Mahngebühr für Telekommunikationsrechnung
Die erste Mahnung für eine unbezahlte Rechnung muss kostenlos sein. Bei späteren Mahnungen dürfen die Gebühren 10 Euro pro Mahnung nicht überschreiten.
Die Möglichkeit, Gebühren zu erheben, muss in den Verkaufsbedingungen erwähnt werden, wobei die Höchstbeträge für verspätete Zahlungen der Verbraucher an die Unternehmen zu berücksichtigen sind.
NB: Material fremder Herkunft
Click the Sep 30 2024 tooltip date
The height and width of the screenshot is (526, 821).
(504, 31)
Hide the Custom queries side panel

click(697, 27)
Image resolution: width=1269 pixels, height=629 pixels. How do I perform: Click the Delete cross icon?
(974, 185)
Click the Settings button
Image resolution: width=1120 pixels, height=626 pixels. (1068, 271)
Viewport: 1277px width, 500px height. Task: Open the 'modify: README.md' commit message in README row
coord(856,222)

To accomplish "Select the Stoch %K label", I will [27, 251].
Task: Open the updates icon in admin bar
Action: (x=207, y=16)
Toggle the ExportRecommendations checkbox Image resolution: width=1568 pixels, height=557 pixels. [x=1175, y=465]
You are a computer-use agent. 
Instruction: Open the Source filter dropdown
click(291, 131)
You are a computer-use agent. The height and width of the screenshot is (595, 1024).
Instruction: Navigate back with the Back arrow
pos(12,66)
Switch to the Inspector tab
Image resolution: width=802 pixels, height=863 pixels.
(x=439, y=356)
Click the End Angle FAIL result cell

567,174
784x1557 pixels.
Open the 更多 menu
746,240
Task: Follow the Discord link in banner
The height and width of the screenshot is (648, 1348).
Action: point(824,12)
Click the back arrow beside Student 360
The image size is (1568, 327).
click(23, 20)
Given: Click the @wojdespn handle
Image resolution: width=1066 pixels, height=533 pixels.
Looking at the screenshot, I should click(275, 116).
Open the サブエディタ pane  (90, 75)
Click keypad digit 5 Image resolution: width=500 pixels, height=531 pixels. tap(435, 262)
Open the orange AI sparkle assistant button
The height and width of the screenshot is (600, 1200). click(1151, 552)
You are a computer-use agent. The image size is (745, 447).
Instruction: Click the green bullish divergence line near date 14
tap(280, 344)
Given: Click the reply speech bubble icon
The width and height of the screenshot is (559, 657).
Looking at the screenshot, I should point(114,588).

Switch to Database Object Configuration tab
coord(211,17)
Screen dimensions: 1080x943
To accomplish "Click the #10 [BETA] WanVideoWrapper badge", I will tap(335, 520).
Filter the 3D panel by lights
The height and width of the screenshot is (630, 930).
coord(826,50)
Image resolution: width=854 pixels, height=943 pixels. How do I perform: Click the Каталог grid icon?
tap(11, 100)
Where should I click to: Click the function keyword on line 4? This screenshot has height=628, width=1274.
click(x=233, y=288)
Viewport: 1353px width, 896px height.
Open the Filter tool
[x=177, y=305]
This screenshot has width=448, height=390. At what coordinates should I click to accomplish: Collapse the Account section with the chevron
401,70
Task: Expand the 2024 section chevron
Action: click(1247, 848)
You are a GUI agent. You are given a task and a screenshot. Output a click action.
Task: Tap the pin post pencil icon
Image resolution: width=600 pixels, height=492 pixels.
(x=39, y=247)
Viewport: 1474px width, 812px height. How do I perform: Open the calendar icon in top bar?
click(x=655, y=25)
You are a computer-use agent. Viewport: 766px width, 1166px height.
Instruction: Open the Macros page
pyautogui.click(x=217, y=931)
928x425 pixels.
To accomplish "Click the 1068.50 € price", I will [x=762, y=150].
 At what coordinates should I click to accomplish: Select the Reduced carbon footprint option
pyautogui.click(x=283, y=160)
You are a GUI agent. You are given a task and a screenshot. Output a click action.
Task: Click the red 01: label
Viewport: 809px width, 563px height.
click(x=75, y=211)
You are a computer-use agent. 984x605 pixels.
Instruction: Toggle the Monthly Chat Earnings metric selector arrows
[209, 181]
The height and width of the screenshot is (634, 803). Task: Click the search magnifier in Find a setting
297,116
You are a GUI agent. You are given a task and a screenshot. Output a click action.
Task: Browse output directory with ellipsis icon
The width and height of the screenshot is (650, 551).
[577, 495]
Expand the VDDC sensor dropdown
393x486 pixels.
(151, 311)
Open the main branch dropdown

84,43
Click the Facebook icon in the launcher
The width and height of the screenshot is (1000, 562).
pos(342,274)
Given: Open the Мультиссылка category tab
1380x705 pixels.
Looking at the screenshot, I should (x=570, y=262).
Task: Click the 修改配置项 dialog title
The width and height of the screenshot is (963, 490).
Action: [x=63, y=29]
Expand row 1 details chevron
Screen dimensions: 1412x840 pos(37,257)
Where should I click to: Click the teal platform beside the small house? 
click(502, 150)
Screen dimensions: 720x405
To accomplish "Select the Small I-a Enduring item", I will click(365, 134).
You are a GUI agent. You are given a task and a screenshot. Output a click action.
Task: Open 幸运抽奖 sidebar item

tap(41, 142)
Konkret bedeutet dies, dass die folgenden Beträge nicht überschritten werden dürfen:
- ein Pauschalbetrag von 20 Euro, wenn der geschuldete Betrag 150 Euro oder weniger beträgt;
- 30 Euro, zuzüglich 10 % des fälligen Betrags bei Summen zwischen 150,01 Euro und 500 Euro, wenn der fällige Restbetrag zwischen 150,01 Euro und 500 Euro liegt;
- 65 Euro, plus 5 % des fälligen Betrags bei einer Summe über 500 Euro, mit einem Höchstbetrag von 2000 Euro, wenn der fällige Betrag 500 Euro übersteigt.
Darüber hinaus darf der Telekommunikationsanbieter für jeden Verzugstag höchstens den gesetzlichen Zinssatz (5,25 %) verlangen.